Upon nationalisation of the British electricity supply industry in 1948 under the provisions of the Electricity Act 1947 (10 & 11 Geo. 6. c. 54) the Portsmouth electricity undertaking was abolished, ownership of Portsmouth power station was vested in the British Electricity Authority, and subsequently the Central Electricity Authority and the Central Electricity Generating Board (CEGB). At the same time the electricity distribution and sales responsibilities of the Portsmouth electricity undertaking were transferred to the Southern Electricity Board (SEB).

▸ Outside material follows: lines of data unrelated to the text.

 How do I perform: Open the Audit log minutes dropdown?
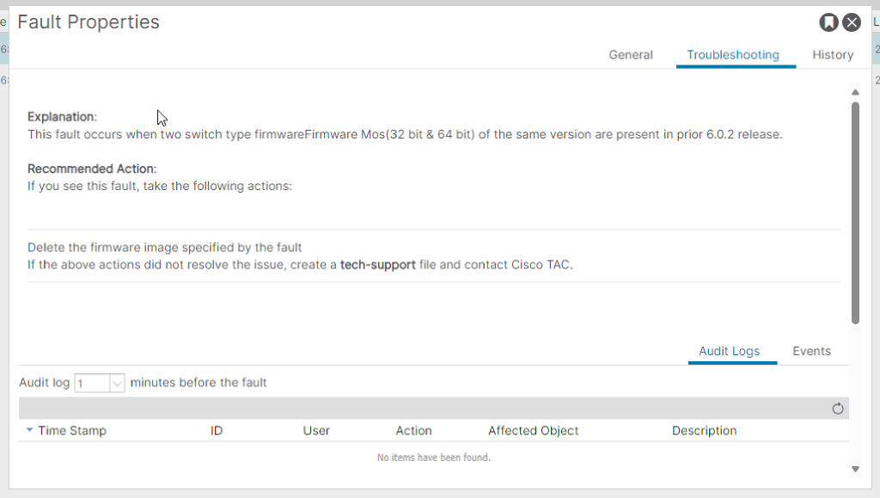pyautogui.click(x=118, y=383)
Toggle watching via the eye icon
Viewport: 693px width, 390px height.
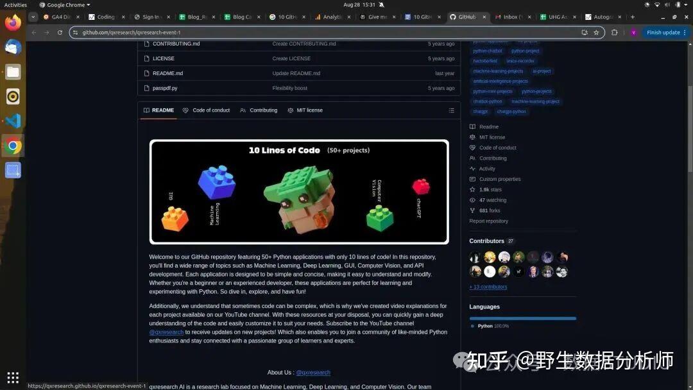tap(472, 199)
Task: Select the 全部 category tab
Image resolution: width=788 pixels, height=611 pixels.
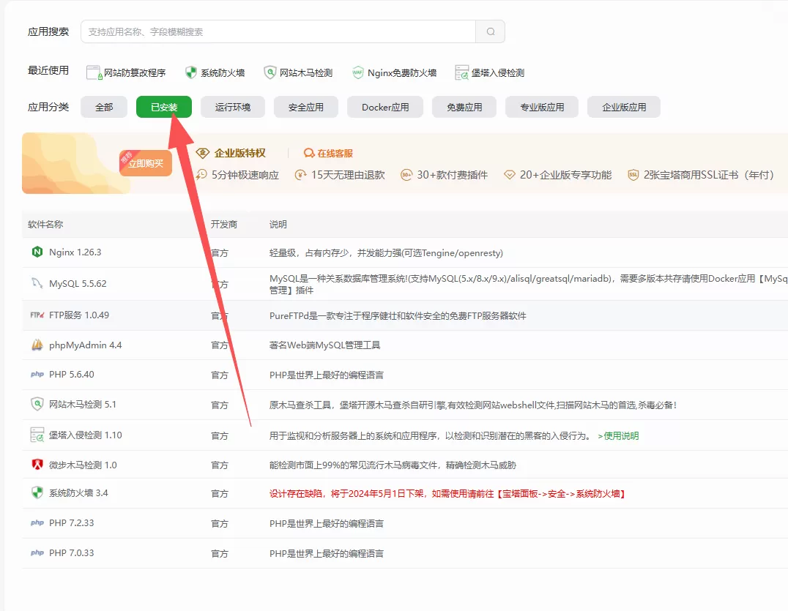Action: coord(104,107)
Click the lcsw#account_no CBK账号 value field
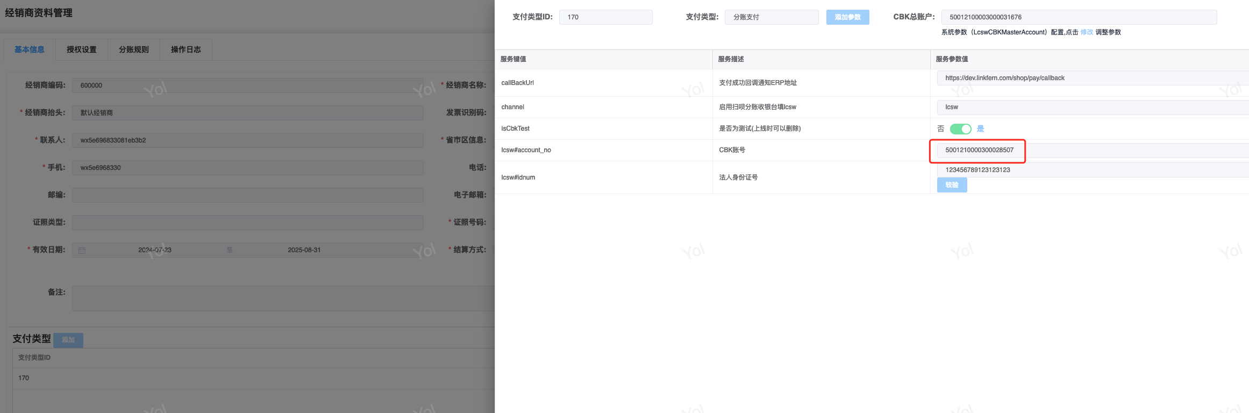 coord(980,150)
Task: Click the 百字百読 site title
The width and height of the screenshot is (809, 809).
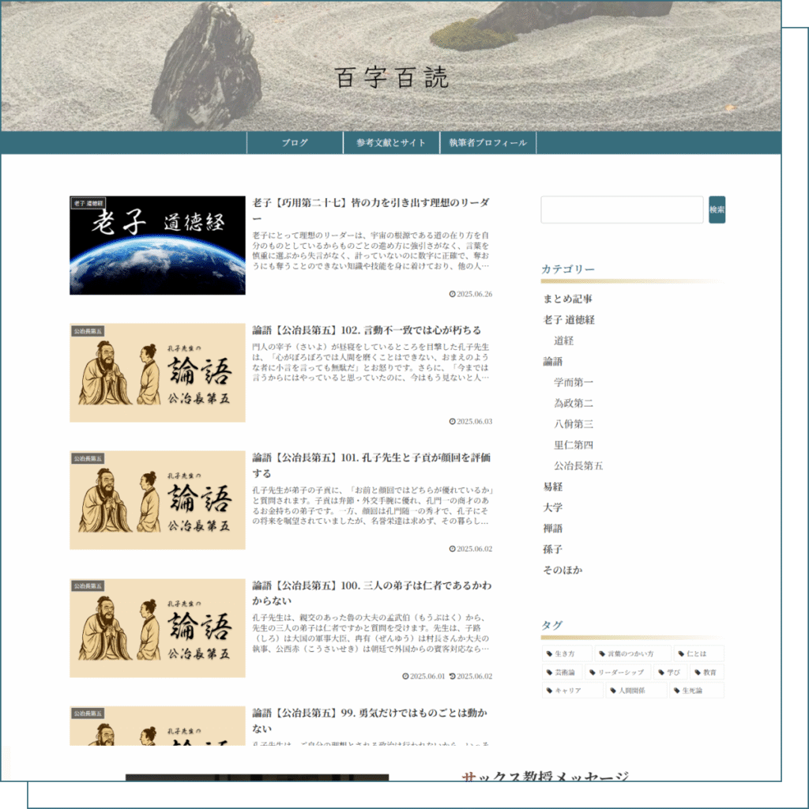Action: point(391,77)
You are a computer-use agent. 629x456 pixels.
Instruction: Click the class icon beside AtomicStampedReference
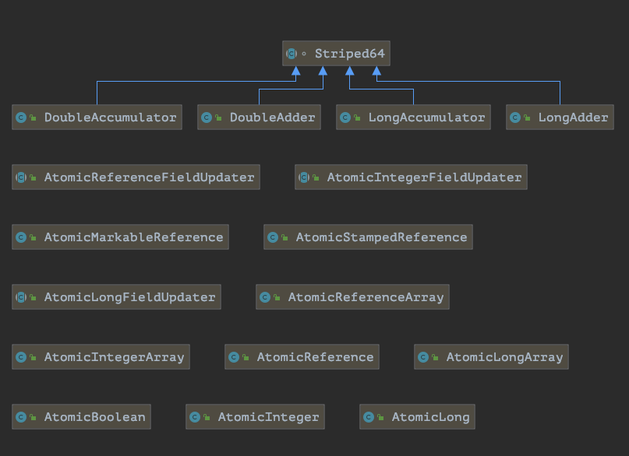(x=273, y=237)
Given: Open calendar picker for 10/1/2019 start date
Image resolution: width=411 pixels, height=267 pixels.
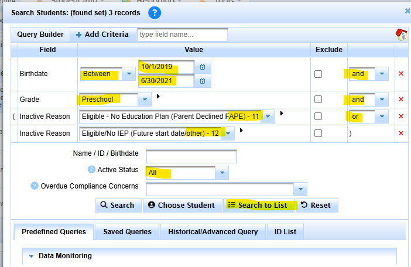Looking at the screenshot, I should pos(203,67).
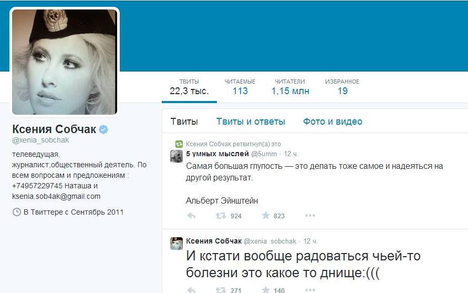Retweet the 5 умных мыслей tweet
Image resolution: width=468 pixels, height=293 pixels.
pos(221,216)
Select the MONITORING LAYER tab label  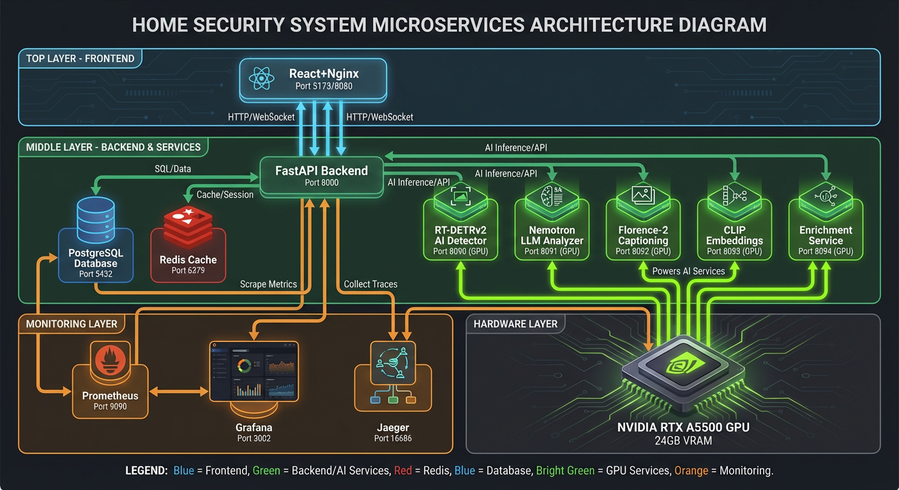coord(72,323)
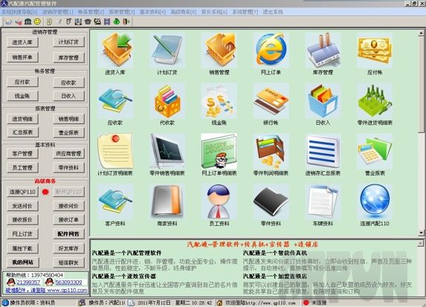This screenshot has width=426, height=307.
Task: Open the 连接汽配110 globe icon
Action: coord(375,201)
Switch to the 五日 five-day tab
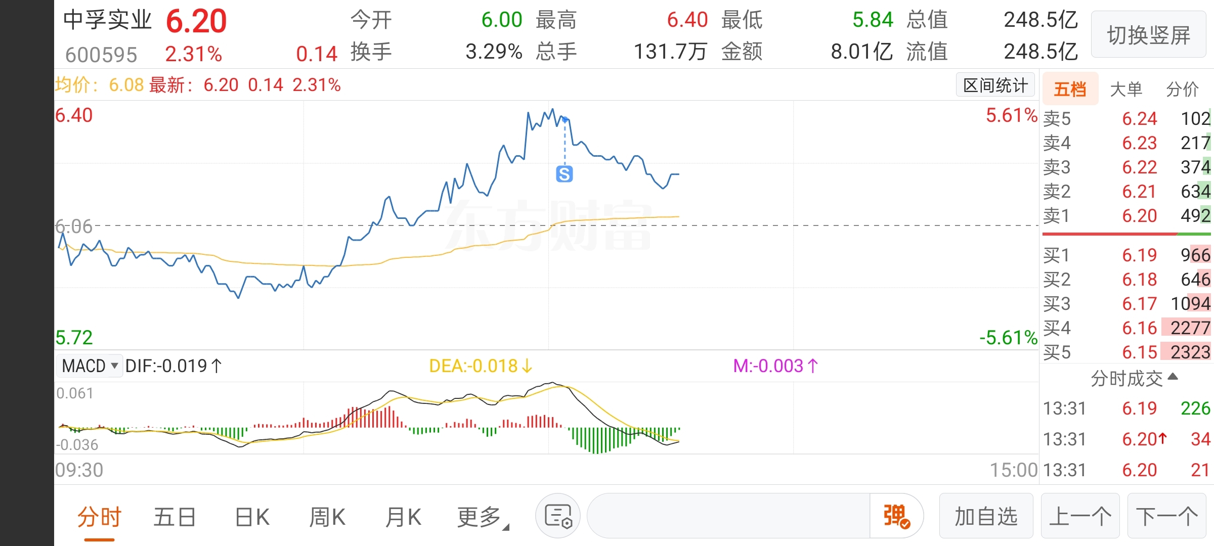Image resolution: width=1214 pixels, height=546 pixels. (175, 517)
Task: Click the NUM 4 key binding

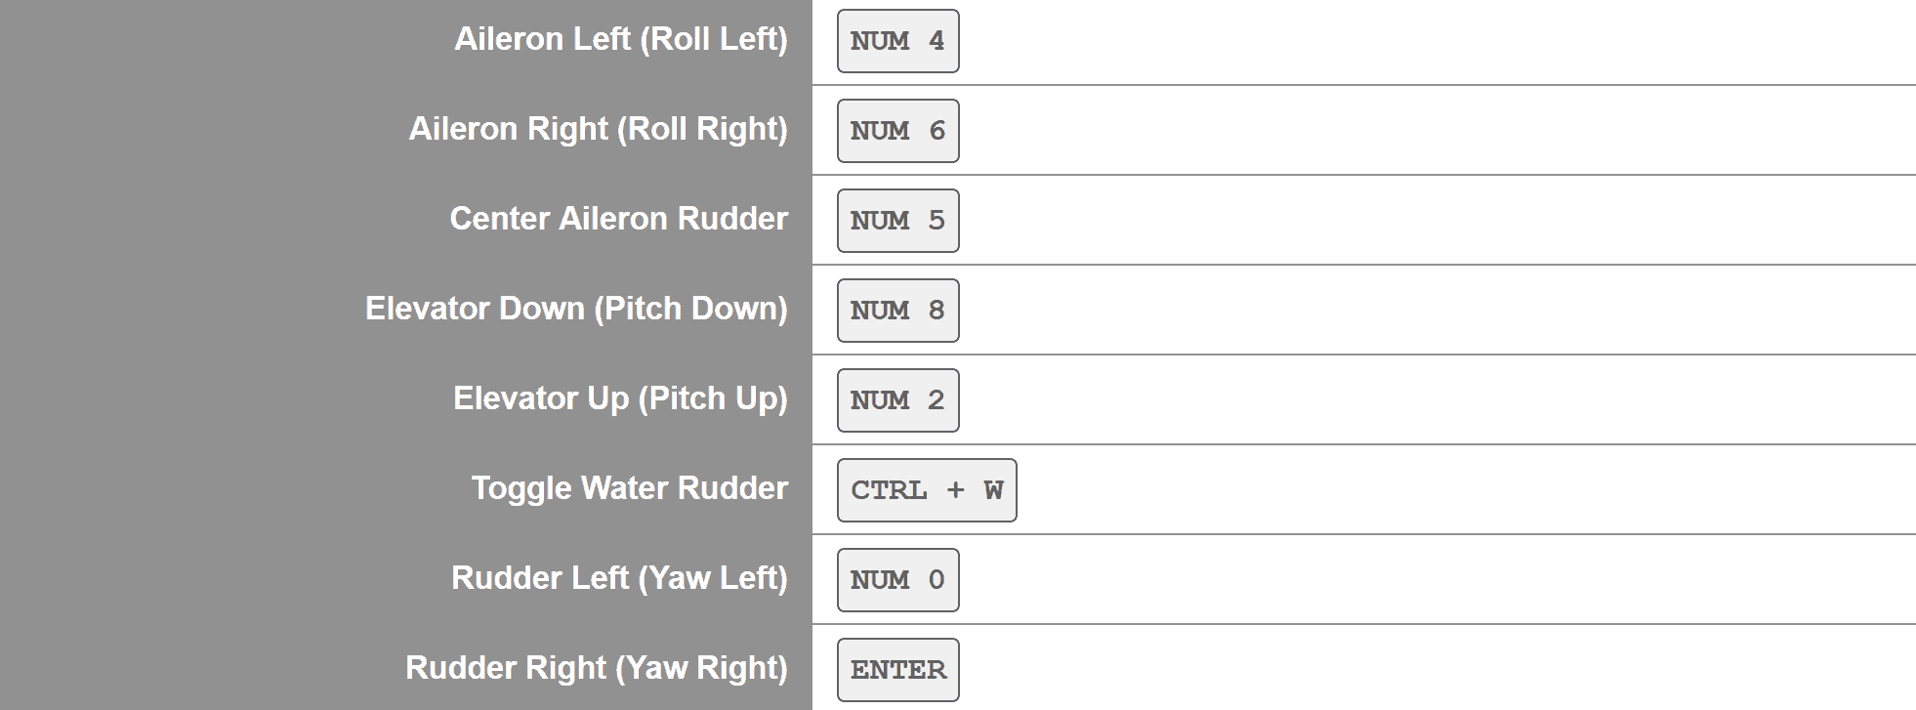Action: click(897, 41)
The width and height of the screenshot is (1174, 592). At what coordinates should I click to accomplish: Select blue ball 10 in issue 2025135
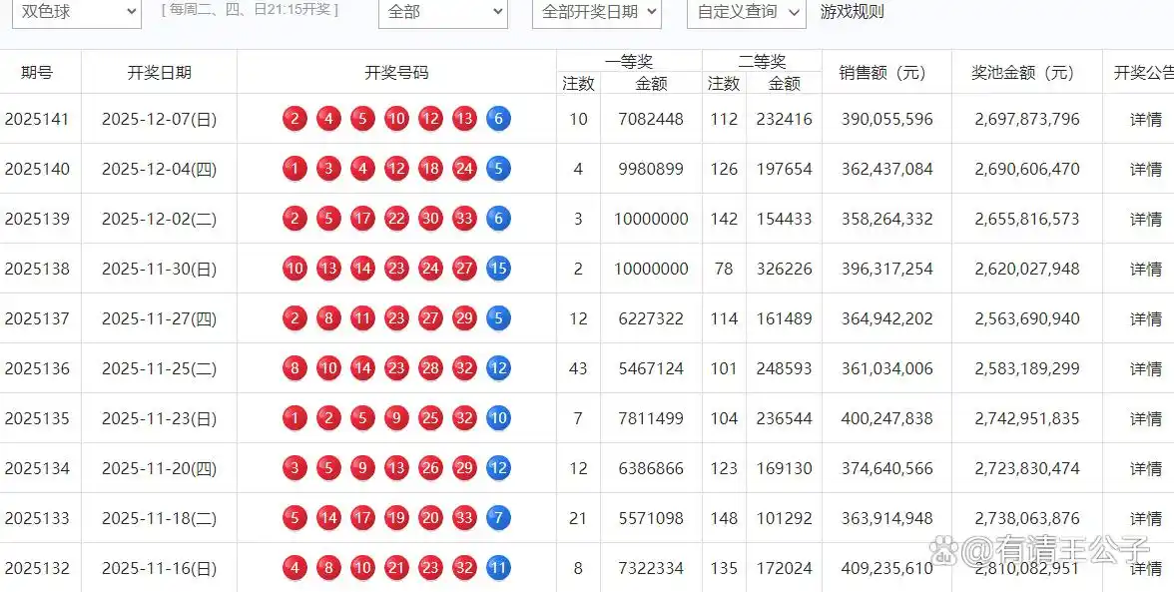click(498, 418)
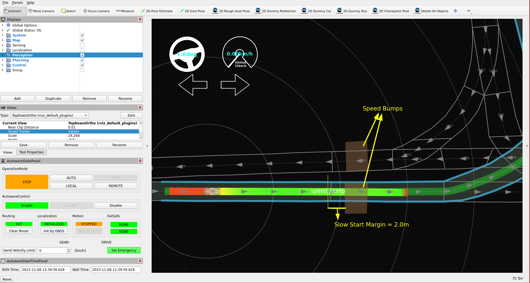Viewport: 530px width, 283px height.
Task: Activate the 2D Pose Estimate tool
Action: [x=157, y=11]
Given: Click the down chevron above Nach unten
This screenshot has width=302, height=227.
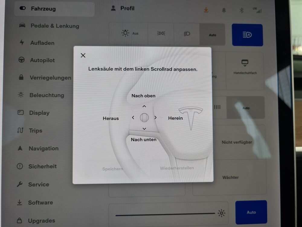Looking at the screenshot, I should pyautogui.click(x=144, y=129).
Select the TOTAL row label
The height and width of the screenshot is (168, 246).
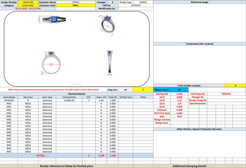[x=41, y=156]
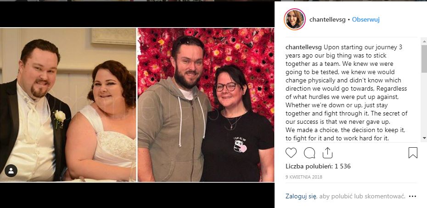Save the post with the bookmark icon
Viewport: 427px width, 208px height.
[x=413, y=153]
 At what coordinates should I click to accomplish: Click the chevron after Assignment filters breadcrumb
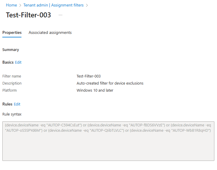pos(87,5)
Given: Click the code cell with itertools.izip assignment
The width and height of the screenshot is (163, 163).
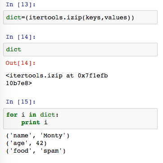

===Operating data for 1954–71===
Operating data for the period 1954–71 is shown in the table:

Portsmouth power station operating data, 1954–71
| Year | Running hours (load factor per cent) | Max output capacity MW | Electricity supplied GWh | Thermal efficiency per cent |
HP plant
| 1954 | 6975 | 114 | 498.234 | 24.48 |
| 1955 | 6796 | 114 | 492.762 | 24.11 |
| 1956 | 6775 | 114 | 451.142 | 23.57 |
| 1957 | 6651 | 114 | 472.323 | 24.03 |
| 1958 | 6509 | 114 | 333.132 | 22.97 |
LP plant
| 1954 | 3519 | 19 | 31.182 | 14.75 |
| 1955 | 2823 | 19 | 24.800 | 14.92 |
| 1956 | 2641 | 19 | 24.759 | 13.20 |
| 1957 | 1663 | 19 | 13.856 | 12.32 |
| 1958 | 1185 | 19 | 10.199 | 14.30 |
Combined output
| 1961 | (18.3 %) | 143 | 229.40 | 21.76 |
| 1962 | (22.70 %) | 143 | 269.783 | 22.70 |
| 1963 | (27.57 %) | 143 | 345.352 | 22.69 |
| 1967 | (24.6 %) | 143 | 308.023 | 21.15 |
| 1971 | – | 112 | 196.788 | – |

==Closure==
The station was disconnected from the national grid on Sunday 20 March 1977 and decommissioned. The two chimneys were demolished in 1981 and the main buildings in 1982. The area has since been redeveloped.